- Source excerpt -
"""

These results demonstrate that the proposed method effectively conceals speaker identity while maintaining system stability. The experimental data deviated only marginally from the optimal theoretical values (EER = 50%; $C_{llr}^{min}=1$) with the average EER and $C_{llr}^{min}$ reaching 47.46% and 0.97, respectively. This validates the robustness and privacy-preserving capability of the proposed methods in both the o-a and a-a attack scenarios.

For further validation, we compare the proposed method with those listed in Table 2. Figure 4 and Figure 5 present a comparison of the average EER and the average $C_{llr}^{min}$ across all eight systems. The average EER was computed by averaging the three EERs obtained on the development and test sets. The same method was used for the average $C_{llr}^{min}$. As shown in Figure 4, RP + GMM performs well in the o-a scenario on development sets, with its EER values ranking just below the top systems, B1, A1, and O1C1, and more effective on the test sets comparable to other systems. In the a-a scenario, both proposed systems outperform the other systems, with RP + GMM + SC even better. The results of $C_{llr}^{min}$ in Figure 5 show a similar trend, further validating the generalization performance of the proposed systems.

5.3.2. Utility Evaluation

To assess the linguistic preservation capability and practical usability of anonymized speech, we employed the ASReval system for anonymization evaluation. Specifically, it decodes original and anonymized trial utterances into text transcripts and then computes the Word Error Rate (WER) as the primary metric for speech usability, defined as follows:

$$WER={\displaystyle \frac{N_{sub}+N_{del}+N_{ins}}{N_{ref}}}$$

(6)

where $N_{sub},N_{del},N_{ins}$ denote the number of substitution, deletion, and insertion errors, respectively, and $N_{ref}$ is the number of total words in the reference.

As shown in

Table 4. WER results for original and anonymized speech recognition on development and test sets.

Dataset	WER/%
	Orig	RP + GMM	RP + GMM + SC
Libri_dev	3.83	5.72	5.89
VCTK_dev	10.79	14.97	15.34
Aver_dev	7.31	10.35	10.66
Libri_test	4.15	5.80	5.86
VCTK_test	12.82	14.64	14.63
Aver_test	8.49	10.22	10.25

, the average WER of the two proposed systems increases by approximately 3% on average compared to those without anonymization, which aligns with expectations. Notably, adding SC (from RP + GMM to RP + GMM + SC) has a negligible effect on WER: changes are minimal (e.g., 5.72% to 5.89% for Libri_dev; 14.64% to 14.63% for VCTK_test). This demonstrates that SC enhances speaker privacy (as shown in previous ASVeval results) without compromising speech recognition performance significantly. Dataset-wise, Librispeech exhibits stronger recognition robustness: its original WER is much lower, and the increase after anonymization is mild (around a 2% rise). In contrast, VCTK speech has a higher WER, and anonymization leads to more noticeable (but still acceptable) recognition degradation. Additionally, WER trends are consistent between development and test sets, indicating stable experimental results. Overall, the proposed anonymization methods strike a balance privacy protection and speech content usability, with SC being a privacy-enhancing component that barely affects recognition performance.

"""

- Data excerpt -
"""

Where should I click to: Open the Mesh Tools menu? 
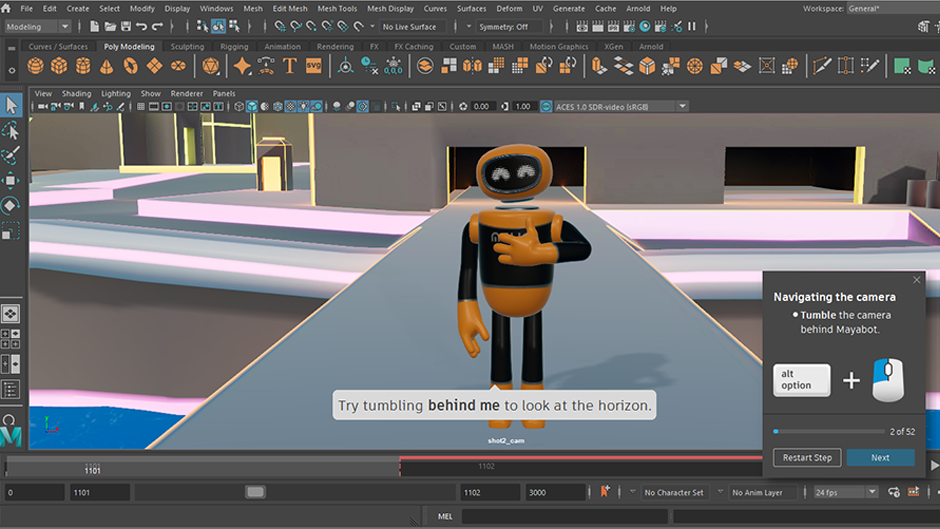tap(336, 9)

"""

- Do this -
Copy the speech anonymization excerpt word for word, starting at "To assess the" and ending at "on development and test sets.". The listing plays no part in this exercise.

- Right answer -
To assess the linguistic preservation capability and practical usability of anonymized speech, we employed the ASReval system for anonymization evaluation. Specifically, it decodes original and anonymized trial utterances into text transcripts and then computes the Word Error Rate (WER) as the primary metric for speech usability, defined as follows:

$$WER={\displaystyle \frac{N_{sub}+N_{del}+N_{ins}}{N_{ref}}}$$

(6)

where $N_{sub},N_{del},N_{ins}$ denote the number of substitution, deletion, and insertion errors, respectively, and $N_{ref}$ is the number of total words in the reference.

As shown in

Table 4. WER results for original and anonymized speech recognition on development and test sets.